🤖 AI Summary
This work addresses the vulnerability of neural operators to adversarial perturbations in physics-informed simulations, which poses a critical threat to the reliability of safety-critical digital twin systems. To mitigate this issue, the authors propose a synergistic optimization framework that integrates differential evolution-based attacks to generate targeted training samples for architecture-aware active learning, alongside a learnable input denoising bottleneck designed to filter adversarial noise while preserving essential physical features. The approach transcends conventional uniform sampling by introducing an adaptive smoothing ratio safeguard mechanism. Evaluated on the viscous Burgers’ equation benchmark, the method achieves a composite error of 2.04%, representing an 87% reduction compared to standard training and substantially outperforming individual strategies.
📝 Abstract
Neural operators have emerged as fast surrogate models for physics simulations, yet they remain acutely vulnerable to adversarial perturbations, a critical liability for safety-critical digital twin deployments.

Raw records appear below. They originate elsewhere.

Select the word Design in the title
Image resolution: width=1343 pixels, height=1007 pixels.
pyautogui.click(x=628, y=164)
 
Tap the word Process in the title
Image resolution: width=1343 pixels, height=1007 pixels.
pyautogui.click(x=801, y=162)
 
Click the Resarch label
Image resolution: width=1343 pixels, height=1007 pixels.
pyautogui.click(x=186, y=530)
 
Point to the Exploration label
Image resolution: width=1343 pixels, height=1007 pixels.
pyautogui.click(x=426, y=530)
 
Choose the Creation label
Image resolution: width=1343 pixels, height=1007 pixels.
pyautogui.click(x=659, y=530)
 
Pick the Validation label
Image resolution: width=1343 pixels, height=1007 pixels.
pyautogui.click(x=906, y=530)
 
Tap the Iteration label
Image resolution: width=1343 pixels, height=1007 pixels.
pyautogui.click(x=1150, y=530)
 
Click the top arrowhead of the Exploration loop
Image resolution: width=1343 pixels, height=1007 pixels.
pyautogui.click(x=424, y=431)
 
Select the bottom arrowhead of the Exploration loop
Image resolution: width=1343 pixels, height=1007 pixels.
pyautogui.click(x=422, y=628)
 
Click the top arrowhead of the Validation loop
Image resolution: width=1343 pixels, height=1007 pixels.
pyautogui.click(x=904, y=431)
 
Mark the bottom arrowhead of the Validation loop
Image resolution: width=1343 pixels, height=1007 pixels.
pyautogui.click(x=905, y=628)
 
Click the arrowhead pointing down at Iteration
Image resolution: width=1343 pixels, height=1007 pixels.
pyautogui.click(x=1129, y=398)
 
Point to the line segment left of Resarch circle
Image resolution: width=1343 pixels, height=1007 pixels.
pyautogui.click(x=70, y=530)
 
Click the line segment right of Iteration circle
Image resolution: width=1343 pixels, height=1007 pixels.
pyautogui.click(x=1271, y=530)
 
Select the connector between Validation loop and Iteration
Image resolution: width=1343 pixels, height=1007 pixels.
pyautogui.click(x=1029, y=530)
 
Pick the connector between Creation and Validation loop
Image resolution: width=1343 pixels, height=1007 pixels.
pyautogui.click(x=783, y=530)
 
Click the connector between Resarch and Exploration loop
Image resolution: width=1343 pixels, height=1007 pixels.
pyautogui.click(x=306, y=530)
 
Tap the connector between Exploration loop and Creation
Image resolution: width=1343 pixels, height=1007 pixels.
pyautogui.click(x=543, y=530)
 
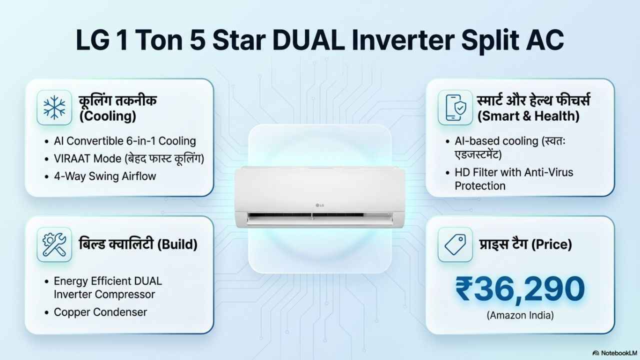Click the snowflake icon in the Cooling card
[x=54, y=108]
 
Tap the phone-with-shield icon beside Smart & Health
[x=456, y=108]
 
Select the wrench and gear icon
[x=54, y=244]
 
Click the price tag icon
[x=456, y=244]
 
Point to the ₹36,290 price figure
[x=520, y=289]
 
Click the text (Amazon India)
[x=520, y=316]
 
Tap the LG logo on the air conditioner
[x=320, y=205]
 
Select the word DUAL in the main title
[x=308, y=40]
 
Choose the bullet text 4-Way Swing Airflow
[x=105, y=176]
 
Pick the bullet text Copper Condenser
[x=100, y=312]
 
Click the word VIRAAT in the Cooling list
[x=73, y=158]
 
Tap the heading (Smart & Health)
[x=528, y=116]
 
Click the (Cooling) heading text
[x=108, y=116]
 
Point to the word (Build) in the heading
[x=178, y=244]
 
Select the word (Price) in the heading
[x=552, y=244]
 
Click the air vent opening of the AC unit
[x=320, y=216]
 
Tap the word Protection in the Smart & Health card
[x=480, y=186]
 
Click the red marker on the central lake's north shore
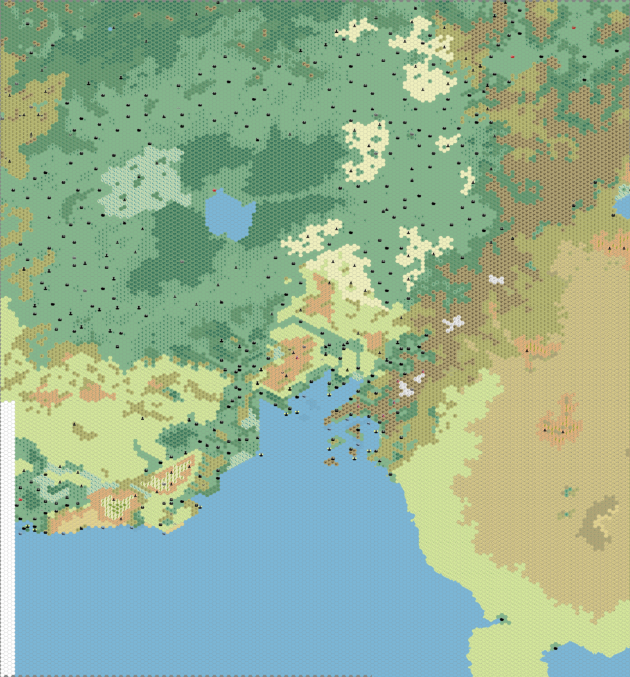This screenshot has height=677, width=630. tap(214, 190)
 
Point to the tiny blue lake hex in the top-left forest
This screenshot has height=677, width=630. tap(110, 29)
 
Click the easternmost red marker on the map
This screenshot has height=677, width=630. tap(572, 27)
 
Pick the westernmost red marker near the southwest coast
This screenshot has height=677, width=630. tap(20, 500)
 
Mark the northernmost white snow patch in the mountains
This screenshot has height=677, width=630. tap(496, 280)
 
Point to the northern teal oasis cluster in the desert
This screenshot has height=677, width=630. tap(568, 491)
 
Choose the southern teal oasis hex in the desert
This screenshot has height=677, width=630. tap(565, 514)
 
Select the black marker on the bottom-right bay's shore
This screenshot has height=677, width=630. tap(555, 649)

We present a synergistic defense that combines active learning-based data generation with an input denoising architecture. The active learning component adaptively probes model weaknesses using differential evolution attacks, then generates targeted training data at discovered vulnerability locations while an adaptive smooth-ratio safeguard preserves baseline accuracy. The input denoising component augments the operator architecture with a learnable bottleneck that filters adversarial noise while retaining physics-relevant features. On the viscous Burgers' equation benchmark, the combined approach achieves a 2.04% combined error (1.21% baseline + 0.83% robustness), representing an 87% reduction relative to standard training (15.42% combined) and outperforming both active learning alone (3.42%) and input denoising alone (5.22%). More broadly, our results, combined with cross-architecture vulnerability analysis from prior work, suggest that optimal training data for neural operators is architecture-dependent: because different architectures concentrate sensitivity in distinct input subspaces, uniform sampling cannot adequately cover the vulnerability landscape of all models. These findings have potential implications for the deployment of neural operators in safety-critical energy systems including nuclear reactor monitoring.